The Marconi room holds the ship’s radio — a Marconi wireless telegraph machine — which broadcast the Titanic’s increasingly frantic distress signals after the ocean liner hit an iceberg. The messages in Morse code were picked up by other ships and onshore receiving stations, helping to save the lives of about 700 people who fled in lifeboats. There had been 2208 passengers and crew on the Titanic’s maiden voyage, from Southampton, England, to New York.
“At this time, the company does not intend to cut into the wreck or detach any part of the wreck,” RMST stated.
The company said it would “work collaboratively” with the National Oceanic and Atmospheric Administration, the US agency that represents the public’s interest in the wreck. But RMST said it does not intend to seek a permit.
US government lawyers said the firm can’t proceed without one, arguing that it needs approval from the US Secretary of Commerce, who oversees NOAA.

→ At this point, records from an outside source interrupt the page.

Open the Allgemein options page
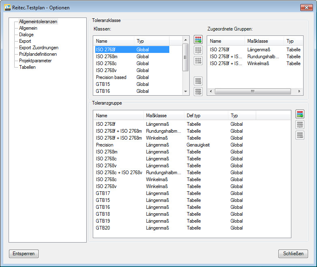 click(28, 28)
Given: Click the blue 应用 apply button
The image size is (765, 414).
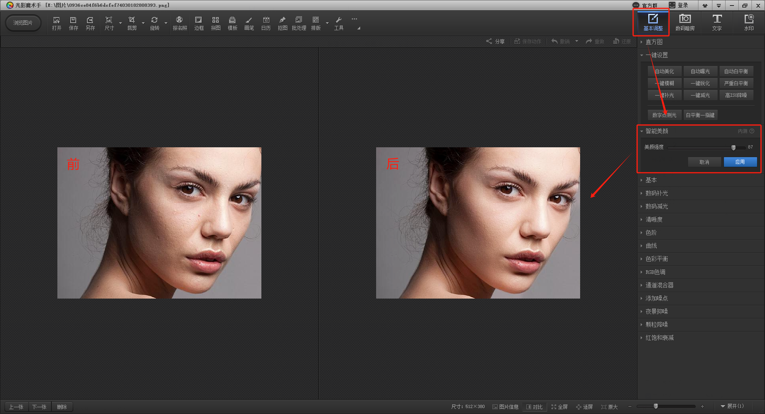Looking at the screenshot, I should [740, 162].
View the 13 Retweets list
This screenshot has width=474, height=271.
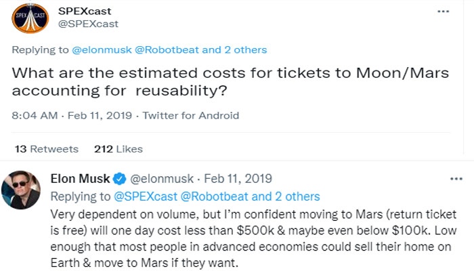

The company has not filed a response in court, but it previously challenged the constitutionality of US efforts to “infringe” on its salvage rights to a wreck in international waters. The firm has argued that only the court in Norfolk has jurisdiction, and points to centuries of precedent in maritime law.

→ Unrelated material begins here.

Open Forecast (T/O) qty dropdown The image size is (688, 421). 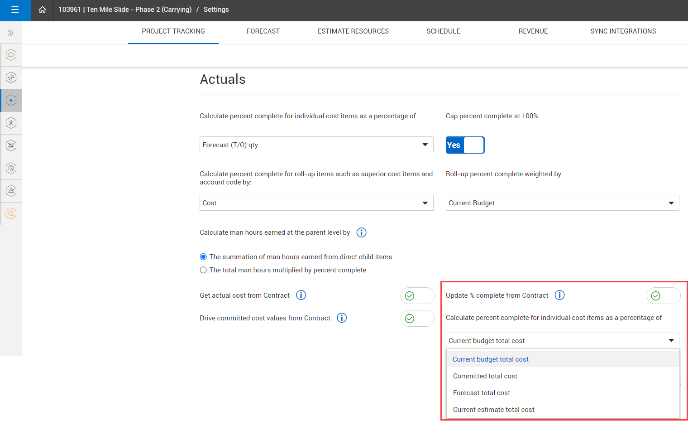point(316,145)
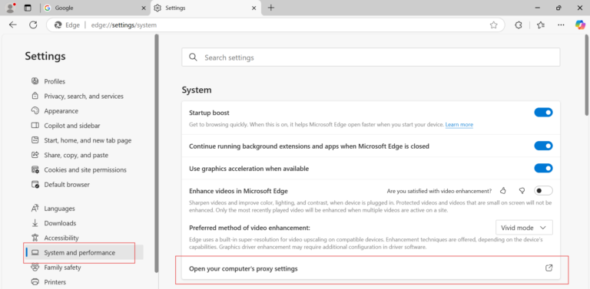The image size is (590, 289).
Task: Open the Favorites star-list icon
Action: (x=541, y=25)

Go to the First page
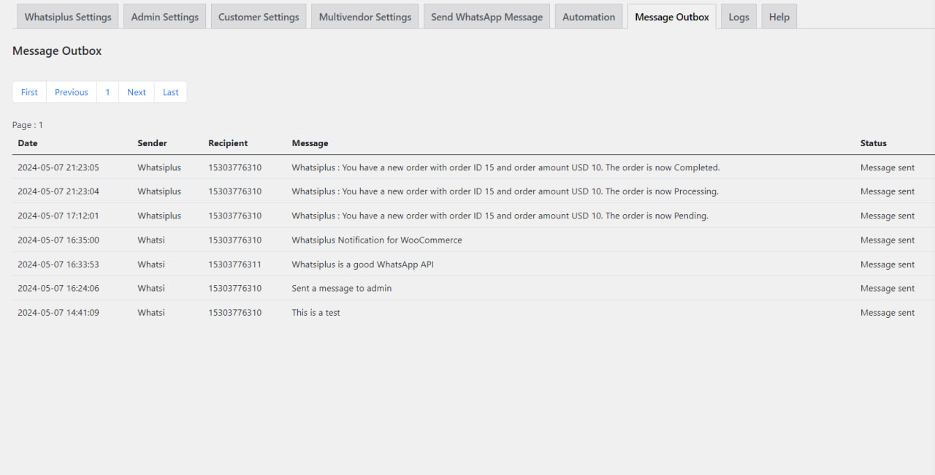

In 2020, the US government and RMST engaged in a nearly identical legal battle over a proposed expedition that could have cut into the wreck. But the proceedings were cut short by the coronavirus pandemic and never fully played out.
The company’s plan then was to retrieve the radio, which sits in a deck house near the grand staircase. An uncrewed submersible was to slip through a skylight or cut the heavily corroded roof. A “suction dredge” would remove loose silt, while manipulator arms could cut electrical cords.
The company said it would exhibit the radio along with stories of the men who tapped out distress calls “until seawater was literally lapping at their feet”.
In May 2020, US District Judge Rebecca Beach Smith gave RMST permission, writing that the radio is historically and culturally important and could soon be lost to decay. Smith wrote that recovering the telegraph would “contribute to the legacy left by the indelible loss of the Titanic, those who survived, and those who gave their lives in the sinking”.
A few weeks later, the US government filed an official legal challenge against the expedition, but he firm delayed its plans in early 2021 because of the pandemic.